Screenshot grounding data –
--
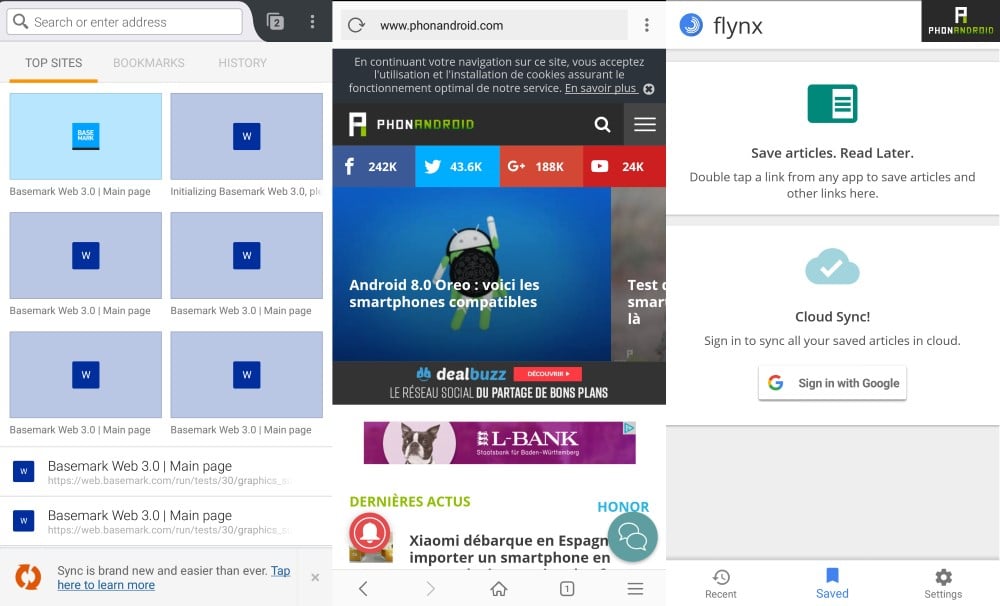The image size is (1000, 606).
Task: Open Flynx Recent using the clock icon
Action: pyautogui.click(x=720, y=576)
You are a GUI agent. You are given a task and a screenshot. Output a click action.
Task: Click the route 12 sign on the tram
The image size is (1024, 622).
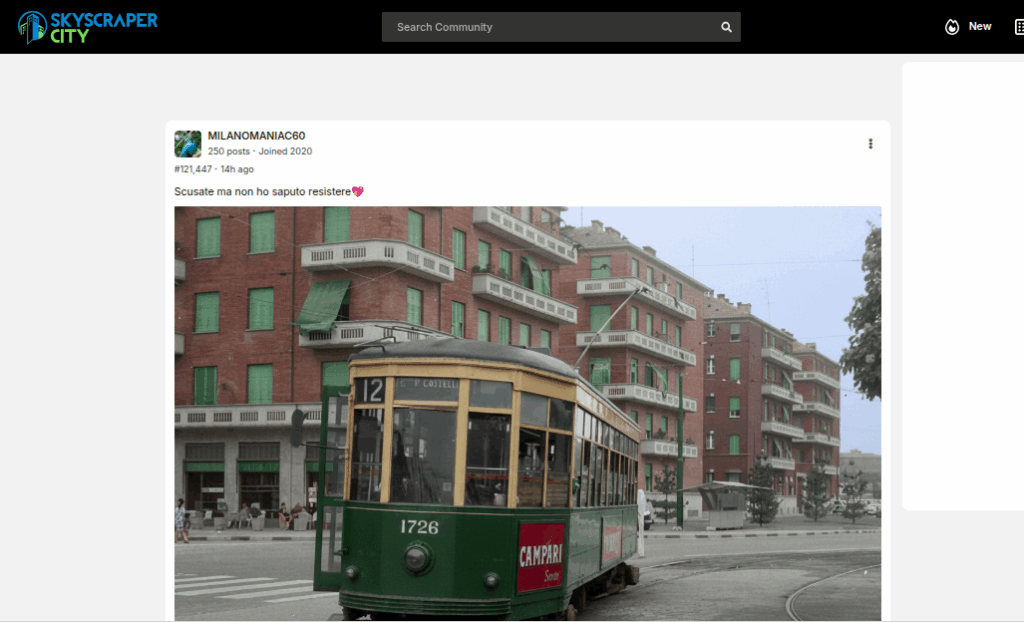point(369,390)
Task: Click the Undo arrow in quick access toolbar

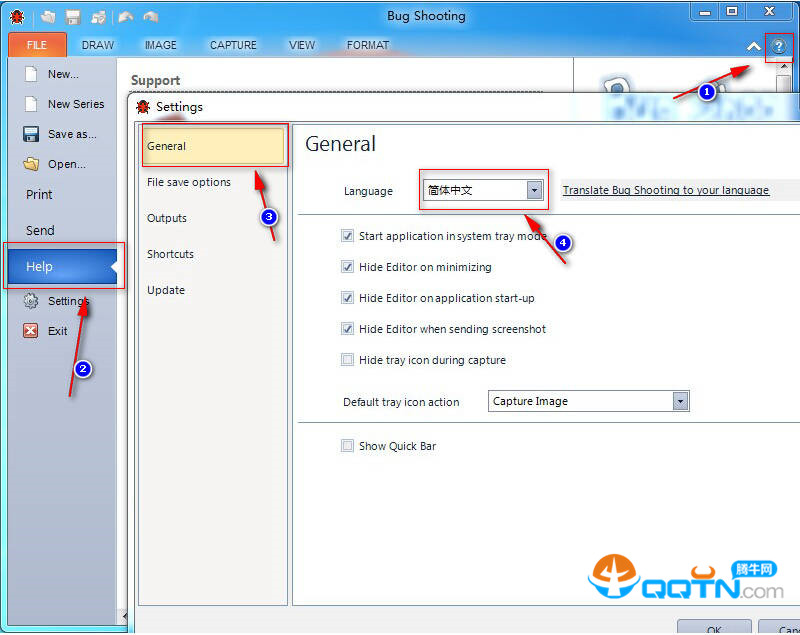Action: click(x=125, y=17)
--
Task prompt – Take only the line containing "Task: Click the Undo" and every line after it to the end of the entries, and copy them exactly, pictures excluded.

Response area –
Task: Click the Undo arrow in quick access toolbar

Action: click(x=125, y=17)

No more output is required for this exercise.